ANGEZEIGTER TEXT.
Bischöfe: Missbrauch Erwachsener strenger ahnden

Null-Toleranz bei geistlichem und sexuellem Missbrauch von Erwachsenen im Kontext der Seelsorge. Das bekräftigen die deutschen Bischöfe in einem neuen „Wort zur Seelsorge“, das heute am Rande der Frühjahrsvollversammlung der Deutschen Bischofskonferenz in Vierzehnheiligen vorgestellt wurde. Der Vorsitzende der Pastoralkommission, Bischof Peter Kohlgraf, kündigte an, dass es künftig in den entsprechenden Leitlinien der Bischofskonferenz auch für Gewalt gegen Erwachsene in kirchlichen Kontexten klare Regelungen geben werde. Die Bischöfe fordern die Politik indirekt auf, das Strafgesetzbuch mit Blick auf Missbrauch in der Seelsorge zu verschärfen. In dem heute vorgestellten Dokument werden daneben Qualitätsstandards für die Seelsorge formuliert. Da es sich bei Seelsorge nicht um einen geschützten Begriff handle, wolle die Kirche damit transparent machen, was Menschen hier im kirchlichen Kontext erwarten können.

Bischof Peter Kohlgraf (2.v.l.) stellte das neue Dokument gemeinsam mit Bischof Michael Gerber, Vorsitzender der Kommission für Geistliche Berufe und Kirchliche Dienste (2.v.r.), sowie Weihbischof Matthäus Karrer (l.) vor. (Quelle: Erbacher)

GESPEICHERTE DATEN.
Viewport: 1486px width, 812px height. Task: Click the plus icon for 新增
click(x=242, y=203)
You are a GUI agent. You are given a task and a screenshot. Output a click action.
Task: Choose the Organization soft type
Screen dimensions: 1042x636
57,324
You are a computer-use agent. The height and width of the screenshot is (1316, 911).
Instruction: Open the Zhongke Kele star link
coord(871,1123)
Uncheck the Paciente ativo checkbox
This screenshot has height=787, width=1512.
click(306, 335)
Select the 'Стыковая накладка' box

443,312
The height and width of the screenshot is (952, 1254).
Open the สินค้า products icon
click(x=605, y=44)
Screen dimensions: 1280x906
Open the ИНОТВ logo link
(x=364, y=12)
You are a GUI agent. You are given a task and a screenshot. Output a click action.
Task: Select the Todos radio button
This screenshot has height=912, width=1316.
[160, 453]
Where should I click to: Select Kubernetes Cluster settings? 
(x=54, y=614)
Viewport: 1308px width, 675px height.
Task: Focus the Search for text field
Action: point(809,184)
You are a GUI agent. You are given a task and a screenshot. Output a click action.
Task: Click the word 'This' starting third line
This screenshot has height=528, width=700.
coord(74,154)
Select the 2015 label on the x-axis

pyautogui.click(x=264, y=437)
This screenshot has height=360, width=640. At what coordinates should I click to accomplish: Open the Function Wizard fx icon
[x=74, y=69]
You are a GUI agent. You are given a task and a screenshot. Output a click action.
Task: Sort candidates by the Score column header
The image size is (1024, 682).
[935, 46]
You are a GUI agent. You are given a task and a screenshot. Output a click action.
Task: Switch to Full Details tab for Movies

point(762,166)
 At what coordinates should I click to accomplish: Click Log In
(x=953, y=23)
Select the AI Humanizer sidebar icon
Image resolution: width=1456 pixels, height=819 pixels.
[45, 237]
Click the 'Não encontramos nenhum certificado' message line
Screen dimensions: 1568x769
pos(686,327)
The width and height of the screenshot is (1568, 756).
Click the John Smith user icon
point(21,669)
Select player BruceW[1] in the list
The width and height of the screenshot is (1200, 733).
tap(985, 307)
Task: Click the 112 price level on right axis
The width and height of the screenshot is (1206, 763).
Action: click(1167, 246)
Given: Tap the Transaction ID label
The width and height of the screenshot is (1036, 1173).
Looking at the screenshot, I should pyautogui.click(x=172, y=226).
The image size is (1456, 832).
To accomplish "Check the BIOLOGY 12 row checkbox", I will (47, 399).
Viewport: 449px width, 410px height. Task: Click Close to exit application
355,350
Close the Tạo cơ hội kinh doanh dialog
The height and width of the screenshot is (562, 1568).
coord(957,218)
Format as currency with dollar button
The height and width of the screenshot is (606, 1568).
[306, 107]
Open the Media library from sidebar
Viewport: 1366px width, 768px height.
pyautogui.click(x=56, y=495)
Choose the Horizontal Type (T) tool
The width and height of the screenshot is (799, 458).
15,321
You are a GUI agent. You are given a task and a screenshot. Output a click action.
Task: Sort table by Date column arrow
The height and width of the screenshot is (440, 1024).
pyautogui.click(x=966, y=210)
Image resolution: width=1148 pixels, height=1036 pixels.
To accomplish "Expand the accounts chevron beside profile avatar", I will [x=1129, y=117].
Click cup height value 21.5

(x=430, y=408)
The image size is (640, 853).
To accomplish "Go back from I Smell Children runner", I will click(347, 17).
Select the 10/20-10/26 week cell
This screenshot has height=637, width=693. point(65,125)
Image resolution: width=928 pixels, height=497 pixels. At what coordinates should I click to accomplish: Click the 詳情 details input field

SCHRIFTLICHE AUFGABE 1.
Wo wurde das neue „Wort zur Seelsorge“ laut dem Text über den Missbrauch Erwachsener vorgestellt?
SCHRIFTLICHE AUFGABE 2.
Ändern Sie in den gespeicherten Zeilen vom Anfang bis einschließlich der Zeile mit „coord(871,1123)“ das Wort „screenshot“ zu „screen capture“. Geben Sie nur diese Zeilen wieder und lassen Sie alles andere unverändert.

SCHRIFTLICHE ANTWORT 1.
Am Rande der Frühjahrsvollversammlung der Deutschen Bischofskonferenz in Vierzehnheiligen.

SCHRIFTLICHE ANTWORT 2.
Viewport: 1486px width, 812px height. Task: Click the plus icon for 新增
click(x=242, y=203)
You are a GUI agent. You are given a task and a screen capture. Output a click action.
Task: Choose the Organization soft type
Screen dimensions: 1042x636
57,324
You are a computer-use agent. The height and width of the screen capture is (1316, 911).
Instruction: Open the Zhongke Kele star link
coord(871,1123)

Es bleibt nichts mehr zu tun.